__CONSIGNA__. Cita literalmente el pasaje del texto sobre el ataque con misiles a Kiev que va desde "Los seis bombarderos" hasta "la Crimea ocupada.".
───── TEXTO DE ESTUDIO
Es 8 de julio del 2024. Lunes. Son las 7:12 a.m. La aplicación de mi smartphone me notifica sobre la activación de la alarma antiaérea.
Los seis bombarderos estratégicos Tu-95, que han despegado de la base aérea de Olenya, ya están en el aire. Los misiles apuntan hacia nosotros. Conocemos el tiempo estimado de aproximación de esos misiles mortíferos disparados desde el mar Caspio ruso: unos 40 minutos. Es suficiente para meterse en la ducha, hacer té y encontrar un refugio antiaéreo seguro. Besar a tus seres queridos, llegar al trabajo, preguntar a tus colegas cómo les ha ido el fin de semana.
Apenas son las 9:30 a.m. y ya hay un lanzamiento de misiles confirmado. Unos minutos después, los rusos lanzan misiles balísticos desde la Crimea ocupada.
Oímos las explosiones. Tiembla el edificio en el que estoy. Cruje la puerta cerrada de la oficina. Se oyen sollozos. El edificio se estremece en sus cimientos. Una explosión. Y luego otra. Miro por la ventana. Hay una enorme nube negra sobre mi ciudad. Las primeras noticias indican que los rusos han atacado un hospital infantil. Un grito estalla en mi garganta seca.
Rusia disparó un misil contra el mayor hospital infantil de Ucrania, llamado Ojmatdyt. Allí, los médicos realizan unas 10.000 operaciones y tratan a 20.000 niños al año. ¿Cuántos niños están allí ahora mismo? ¿Estarán asfixiándose por el polvo? ¿Estarán sangrando por las heridas de fragmentos de cristal? ¿Cuántas operaciones se estarán realizando en este momento? Un misil ruso destruye el edificio donde los niños estaban siendo sometidos a una purificación de sangre por insuficiencia renal. Kiev se desgarra con el sonido de las ambulancias. Hay un sentimiento de profundo estremecimiento. Un sentimiento de rabia intensa.
Suena otra alarma antiaérea. Los rusos son tristemente famosos por sus “dobles ataques” con misiles: cuando los trabajadores del servicio de emergencias, los médicos y los voluntarios llegan al lugar del primer impacto, los ocupantes los atacan con un segundo misil. Se produce una explosión. Una clínica ginecológica en la orilla izquierda de Kiev. Mueren siete personas.
──────────
───── ÍTEMS DADOS
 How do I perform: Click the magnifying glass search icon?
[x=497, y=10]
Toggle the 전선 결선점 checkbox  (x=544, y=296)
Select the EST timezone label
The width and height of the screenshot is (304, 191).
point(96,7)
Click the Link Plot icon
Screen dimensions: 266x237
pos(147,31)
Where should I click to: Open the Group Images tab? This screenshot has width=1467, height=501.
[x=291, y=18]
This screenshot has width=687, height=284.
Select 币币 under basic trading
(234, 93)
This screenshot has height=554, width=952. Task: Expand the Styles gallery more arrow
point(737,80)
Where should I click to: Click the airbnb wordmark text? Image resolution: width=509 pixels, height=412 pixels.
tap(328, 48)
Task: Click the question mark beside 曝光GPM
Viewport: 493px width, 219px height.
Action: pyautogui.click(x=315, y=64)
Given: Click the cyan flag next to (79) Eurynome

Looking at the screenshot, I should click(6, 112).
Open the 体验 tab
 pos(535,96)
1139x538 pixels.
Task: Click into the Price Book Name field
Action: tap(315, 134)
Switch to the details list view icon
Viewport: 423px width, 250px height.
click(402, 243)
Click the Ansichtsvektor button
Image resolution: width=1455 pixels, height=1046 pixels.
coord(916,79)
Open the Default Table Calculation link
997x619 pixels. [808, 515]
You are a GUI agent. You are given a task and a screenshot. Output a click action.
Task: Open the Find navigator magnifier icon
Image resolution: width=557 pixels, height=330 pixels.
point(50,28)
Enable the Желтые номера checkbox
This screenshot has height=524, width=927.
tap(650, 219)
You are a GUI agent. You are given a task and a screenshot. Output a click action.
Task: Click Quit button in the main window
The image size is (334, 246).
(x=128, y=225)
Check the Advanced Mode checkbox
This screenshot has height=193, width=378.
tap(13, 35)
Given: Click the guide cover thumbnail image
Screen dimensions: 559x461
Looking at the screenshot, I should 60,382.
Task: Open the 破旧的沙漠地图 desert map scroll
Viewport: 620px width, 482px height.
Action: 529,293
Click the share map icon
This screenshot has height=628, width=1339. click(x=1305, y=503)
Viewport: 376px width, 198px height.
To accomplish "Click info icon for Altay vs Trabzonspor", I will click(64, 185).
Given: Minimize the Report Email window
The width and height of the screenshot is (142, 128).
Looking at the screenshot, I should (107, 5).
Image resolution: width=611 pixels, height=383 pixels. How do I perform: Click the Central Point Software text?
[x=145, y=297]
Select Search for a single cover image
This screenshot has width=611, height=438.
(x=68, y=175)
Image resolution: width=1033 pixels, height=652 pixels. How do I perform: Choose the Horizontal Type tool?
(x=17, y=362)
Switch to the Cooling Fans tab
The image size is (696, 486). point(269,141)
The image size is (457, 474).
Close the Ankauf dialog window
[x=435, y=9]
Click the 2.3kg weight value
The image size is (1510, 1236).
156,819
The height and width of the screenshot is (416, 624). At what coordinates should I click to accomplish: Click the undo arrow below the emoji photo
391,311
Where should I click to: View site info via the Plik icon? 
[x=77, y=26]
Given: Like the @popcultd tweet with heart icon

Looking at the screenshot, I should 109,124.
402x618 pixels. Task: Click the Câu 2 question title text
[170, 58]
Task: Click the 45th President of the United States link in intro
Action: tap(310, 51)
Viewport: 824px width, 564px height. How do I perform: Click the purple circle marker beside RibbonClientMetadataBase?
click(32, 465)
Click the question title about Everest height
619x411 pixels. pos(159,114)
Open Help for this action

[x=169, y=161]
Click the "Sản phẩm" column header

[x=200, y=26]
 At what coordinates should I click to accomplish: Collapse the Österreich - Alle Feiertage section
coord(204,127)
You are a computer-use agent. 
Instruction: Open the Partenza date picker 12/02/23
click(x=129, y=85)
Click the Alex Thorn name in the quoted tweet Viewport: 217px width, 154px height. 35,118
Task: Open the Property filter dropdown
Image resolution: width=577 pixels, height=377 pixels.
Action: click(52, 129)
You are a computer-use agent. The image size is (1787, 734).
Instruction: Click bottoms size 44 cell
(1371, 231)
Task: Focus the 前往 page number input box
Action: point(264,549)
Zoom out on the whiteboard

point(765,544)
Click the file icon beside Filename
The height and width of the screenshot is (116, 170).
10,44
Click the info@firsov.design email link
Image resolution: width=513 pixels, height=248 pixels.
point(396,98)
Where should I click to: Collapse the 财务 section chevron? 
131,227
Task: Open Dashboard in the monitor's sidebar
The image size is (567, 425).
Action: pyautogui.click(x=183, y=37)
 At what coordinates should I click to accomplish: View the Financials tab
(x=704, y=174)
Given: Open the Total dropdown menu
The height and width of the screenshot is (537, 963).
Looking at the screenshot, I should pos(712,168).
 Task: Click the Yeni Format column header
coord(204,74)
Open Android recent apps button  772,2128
──────────
__RESULTADO__.
Los seis bombarderos estratégicos Tu-95, que han despegado de la base aérea de Olenya, ya están en el aire. Los misiles apuntan hacia nosotros. Conocemos el tiempo estimado de aproximación de esos misiles mortíferos disparados desde el mar Caspio ruso: unos 40 minutos. Es suficiente para meterse en la ducha, hacer té y encontrar un refugio antiaéreo seguro. Besar a tus seres queridos, llegar al trabajo, preguntar a tus colegas cómo les ha ido el fin de semana.
Apenas son las 9:30 a.m. y ya hay un lanzamiento de misiles confirmado. Unos minutos después, los rusos lanzan misiles balísticos desde la Crimea ocupada.